The simulated slug in essay 14 is always motivated to search for food and to eat while it’s moving over food. Adding satiety is a natural step to explore motivation. Before modifying, the slug is spontaneously motivated to move in a semi-random direction and to pause when it’s over food, but when the slug is full, it doesn’t need to search for food and can slow to save energy. As with the original slug, the spontaneous motivation is still to explore and eat, but satiety inhibits that motivation.
Modifying the exploration motivation system resembles [Brooks 1990] subsumption system, where higher layers modulate lower systems. In contrast, a hunger system would be more of a stimulus-response system than a spontaneous motivation system.
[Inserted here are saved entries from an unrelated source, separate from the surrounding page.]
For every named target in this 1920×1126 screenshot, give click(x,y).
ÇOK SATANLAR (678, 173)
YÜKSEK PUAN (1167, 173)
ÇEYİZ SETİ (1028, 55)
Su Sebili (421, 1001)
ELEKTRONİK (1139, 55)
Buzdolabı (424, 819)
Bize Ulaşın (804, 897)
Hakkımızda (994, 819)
As an engineering problem, the intrinsic motivation is more robust because the system recovers if the satiety/hunger system is faulty, while a hunger-stimulus system would leave the animal to starve because it’s not motivated to search for food.
Exploring vs eating
The satiety signal could suppress feeding instead of suppressing searching for food. Because a slug can eat while moving, the two systems are essentially independent. In behavior, this distinction between foraging and eating is the distinction between approach behavior and consummatory behavior, which are handled in different brain areas.
In vertebrates, the brainstem controls consummation, specifically the parabrachial nucleus (B.pb) and B.nts. [Grill 2002], while the hypothalamus controls approach toward potential food. Besides its role in eating, B.pb is an extremely important area for motivation and learning because it responds to unconditioned stimuli (US), like taste, pain, irritation, etc. Unconditioned stimuli is the raw sensation for punishment and reward learning. So, this essay simulates hypothalamic modulation instead of B.pb, but simulating either at this level of detail is trivial.
Simulation
When the slug is over food, satiety increases as if it were eating. Satiety decays over time. When the satiety level is above a threshold, the slug slows.
In the alternate (B.pb) behavior, the slug could suppress its pausing behavior over food. In the above screenshot, that pause would suppress the last yellow arrest spikes, and the slug would move normally despite crossing over food.
fn satiety_speed_update(mut body: ResMut<Body>) {
if body.get_satiety() >= 0.75 && ! body.is_sensor_food() {
body.speed(0.5);
}
}Actually, this code looks wrong, because the satiety shouldn’t depend on the food sensor. I’m leaving it because it’s wrong in an interesting way. The correct behavior suppresses locomotion, which is the intent of the speed 0.5. If the sensing food overrides the locomotion suppression, that conflict-resolution needs its own node. Satiety needs to suppress locomotion, and sensing food needs to unsuppress locomotion. In this code, satiety is unsuppressing itself. The behavior is correct, but the control is wrong.
In mammals, the satiety system is complicated. For example, in B.pb the taste of spoiled food is spontaneous and needs to be suppressed to eat [Grill 2002]. Satiety allows the sensation of rotten food to proceed, which causes the animal to stop eating. Hunger suppresses the sensation, allowing the animal to eat.
Which all sounds needlessly complicated, but might make sense as an evolutionary system. Since a slug or a filter-feeder eats continuously, unless its food is rotten or toxic, evolution would need to create a “stop eating toxic food” system as a higher priority than satiety. Once the stop eating system exists, it can hijack that system for satiety; the animal stops eating because it feels nearly sick. Evolution doesn’t care if the logic doesn’t make sense, as long as the system works.
References
Brooks, R.A. (1991), ‘Intelligence without Representation’, Artificial Intelligence 47, pp. 139-159.
Grill, Harvey J., and Joel M. Kaplan. “The neuroanatomical axis for control of energy balance.” Frontiers in neuroendocrinology 23.1 (2002): 2-40.